Java was originally called Oak, and was developed for Interactive televisions in the early 1990s, but was far ahead of its time. It was renamed in honour of the large amounts of coffee drunk by the development team, and published by Sun Microsystems in 1995. Quickly included into most Web Browsers, Java Applets (small sections of Java code) became very popular for adding interactive features to web pages.
But enough of its history. What of its future? In particular, its future in my hands!
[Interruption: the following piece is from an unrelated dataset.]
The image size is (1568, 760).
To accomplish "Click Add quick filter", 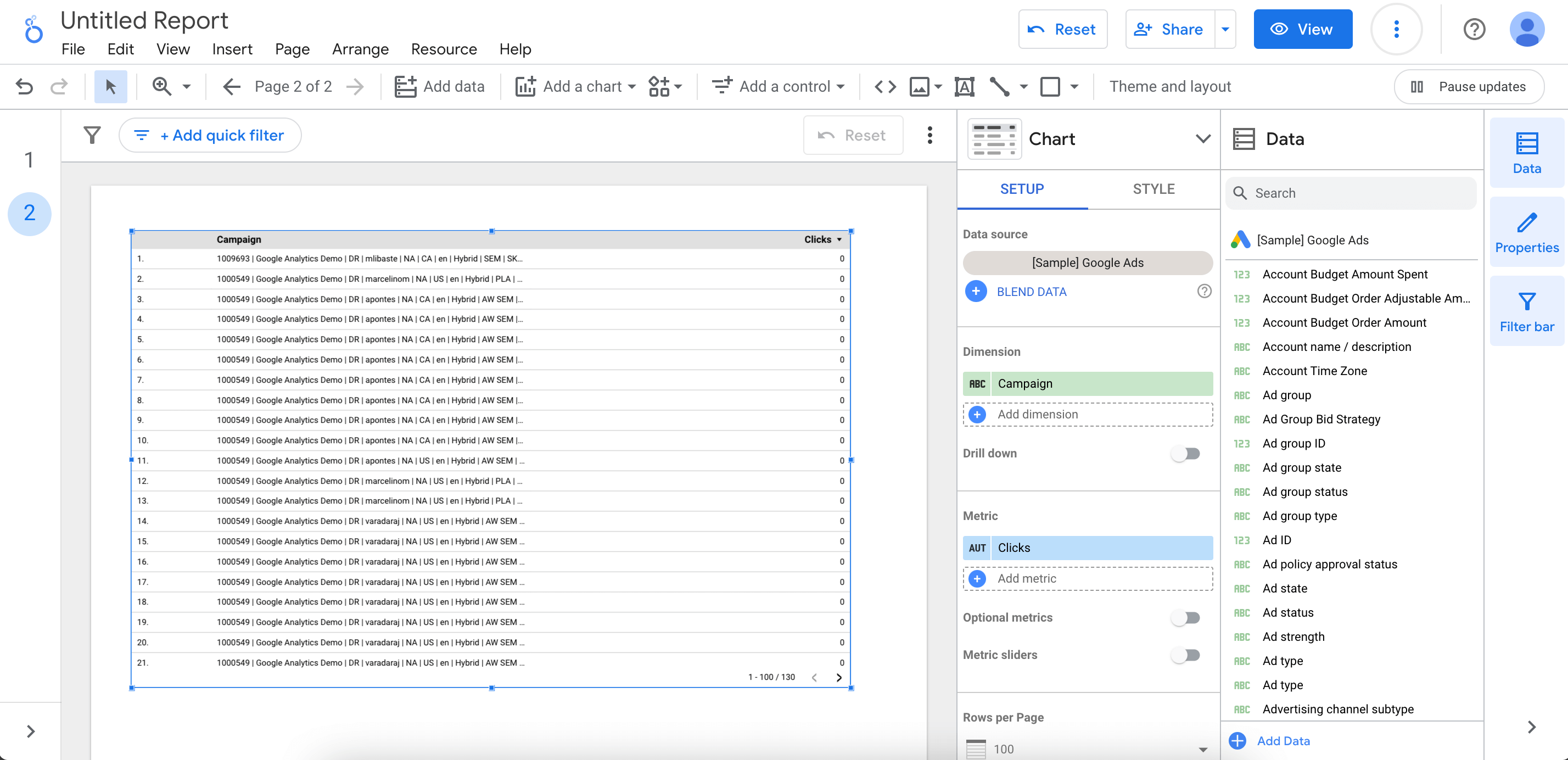I will coord(210,135).
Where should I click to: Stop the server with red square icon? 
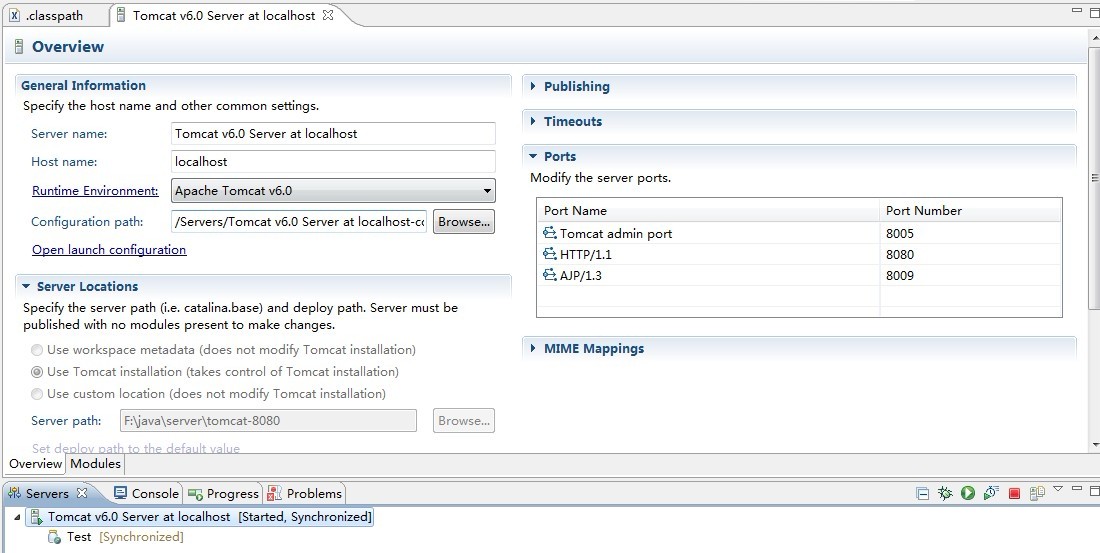(1014, 493)
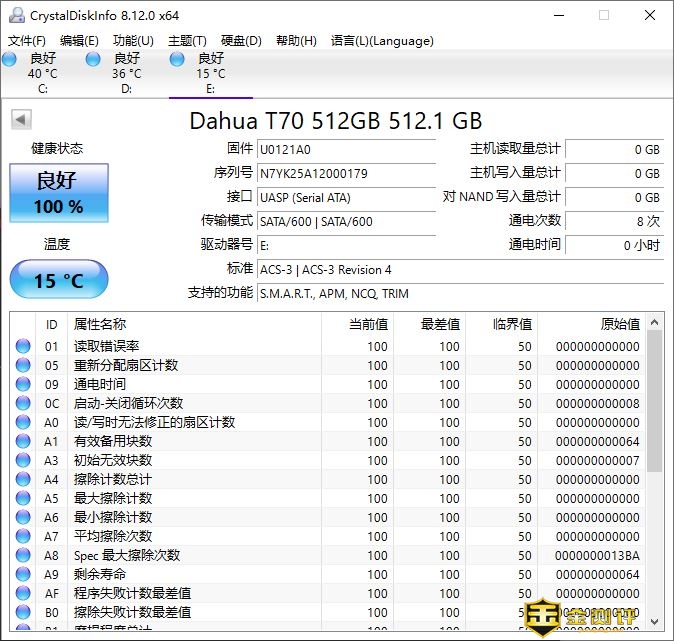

First, I needed a goal. What was my App going to do? I decided upon a Character Reference Sheet for D&D.* To play the game, each player needs to keep track of their Character’s capabilities and skills. Each Character has a Profession, which gives them access to unique abilities (such as a Wizard’s ability to learn Arcane Spells, or a Warrior’s rapidly advancing combat capability). Add in their Power Levels, Hit Points (how many times they can be ‘hit’ in combat before succumbing to their injuries), and several other things that need recording, and it seemed like a reasonable task, that could be built up piece by piece.

Character Sheet App

Character Sheet App

So, I’ve been reading through tutorials, looking over examples, and typing up my own code. After what seems like months of tracking down error messages, figuring why what looks to be correct code produces garbled output (or no output at all!), and generally hammering my head on my keyboard for hours on end, I have produced a simple program that records and displays some of the more important facts and figures needed. I have learnt a lot along the way, including many ways NOT to do things, and as the app grows, I find myself having to rewrite it from scratch, trying to reuse as much code as possible under new structures, as the old code becomes tangled and unwieldy.

I did have a chat over a beer with a friend who knows a lot more about this that I do, and he has pointed me in the right direction in several parts of the program. Hopefully, the next version will be tidy, efficient, and cover most of what is required!

If anyone is interested in a copy of the App, they can contact me at the usual email address: support@thecrystalwizard.co.uk

(Disclaimer: All characters appearing in this work are fictitious. Any resemblance to real persons, living or dead, is purely coincidental. Photos and names blagged unceremoniously from one of the tutorials I found very helpful: )

*Dungeons and Dragons, a tabletop Role Playing game where players take on the roles of Warriors and Wizards to do battle against Evil foes such as Goblins, Orcs and Dragons.